I tried not to picture Arnold swinging from a noose, his body bloated with radiation sickness and seeping pustules, his hair having all fallen out, and his teeth too.
He said, “Were you going to turn it down or not?” He was trying to shade his eyes from my glowing glare, but not having any luck seeing the road.
I suddenly realized that, for all I knew, holding stored heat was exposing Arnold to more rads because he was inches away. There was no way to know how much of a radiation shield my body was without a Geiger counter. May as well get rid of the excess heat.
I sighed and stuck my arm out my window and aimed it straight up into the darkness. I told myself the car’s roof would offer Arnold some minor measure of protection.
I blasted a 50-foot stream of fire into the air like a flamethrower, which I basically was. Because of our forward motion and the wind resistance, the fire curved up and back behind the Ford in an impressive rooster tail.
Arnold glanced in the rearview mirror and laughed sarcastically, “Like nobody is gonna see that! That’s freaking awesome!”

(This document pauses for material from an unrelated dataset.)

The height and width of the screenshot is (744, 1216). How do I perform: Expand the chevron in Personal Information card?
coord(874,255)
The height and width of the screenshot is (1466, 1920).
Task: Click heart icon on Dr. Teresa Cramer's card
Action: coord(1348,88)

When my body had cooled from bright orange to orange embers, I stopped. “Can you see now?”
“Much better,” Arnold grinned behind his ninja mask.

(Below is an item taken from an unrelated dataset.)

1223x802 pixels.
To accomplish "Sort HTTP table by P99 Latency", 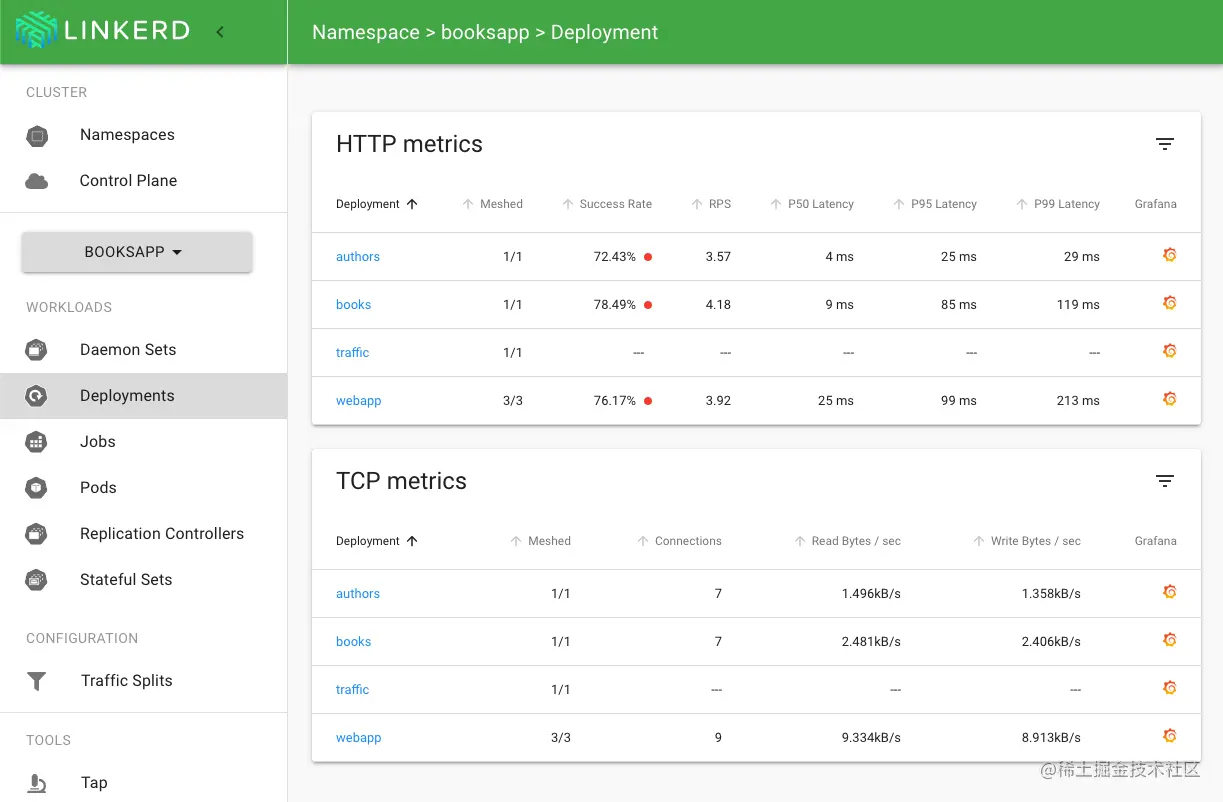I will coord(1057,204).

A random car pulled up alongside us on my side. The driver had his window down and held his smart phone in one hand, pointing it at me. His eyes were glancing between me and the screen on his phone. Obviously shooting video of me, Mr. Orange Embers, the Flamethrower Man. Correction, Flame-Hurler Man.
“Quit recording and watch the road!” I shouted at the video gawker.
He didn’t. Just kept shooting video as he laughed, “What the fuck, man?! Was that you? You got a flamethrower in there or something?”
I didn’t answer.
Arnold asked, “What’s that guy doing? Is he shooting video of us?”
“Yeah,” I sighed.
Arnold leaned over and shouted out my window, “Hey! When you post your video, say it’s Wildfire!”
I grunted, “Would you stop?!”
“Why? It’s free PR.”
I ignored him and pointed my finger out the window at Video Gawker’s phone and shot a concentrated blast of hot white fire a quarter-inch in diameter. Aimed it at
the back of the phone. It took only seconds for the case to glow bright orange and start melting.
“Ow, ow, ow! Shit!” Video Gawker suddenly dropped his phone like a hot potato. It clattered onto the road and went bouncing behind us at speed. He shook his hand like it had been burned, blowing on his fingers. If I had irradiated his hand, that was his problem. He was the fricking gawker invading my privacy.
I shouted at him, “I think your battery is bad! Was that a Samsung Galaxy Note 7? They’re notorious for having exploding batteries!”
“No!” Video Gawker said, totally confused. “It was an iPhone 11! I just bought the damn thing!”
“Oops!” I laughed. “You should’ve gotten an iSearch Robot! Their batteries never blow!”
Video Gawker was no longer listening. He slowed his car and drifted back behind us.
“Why’d you do that?” Arnold demanded. “That was free PR!”
“Are you insane? We’re in my rental car! It can easily be traced back to me.”
“Oh, right. Good thing I have my mask on.”
“I don’t,” I grumbled.
“But your face is all Human Torch and shit. I can barely recognize you. I don’t think you need a mask.”
I flipped down the passenger visor and checked myself in the mirror. “I can. I can totally tell it’s me. All it takes is someone getting closeup video of my fiery face and some facial recognition software, and they’ll figure out Wildfire is Doug Moore.”
“That’ll never happen.”
“What are you talking about? There’s enough pictures of me floating around on the internet for facial software to identify me.”
Arnold rolled his eyes, “Even if that happens, deny it. Say Wildfire is someone else.”
“Did you forget you were almost killed a week ago at that rock quarry by organized criminals?”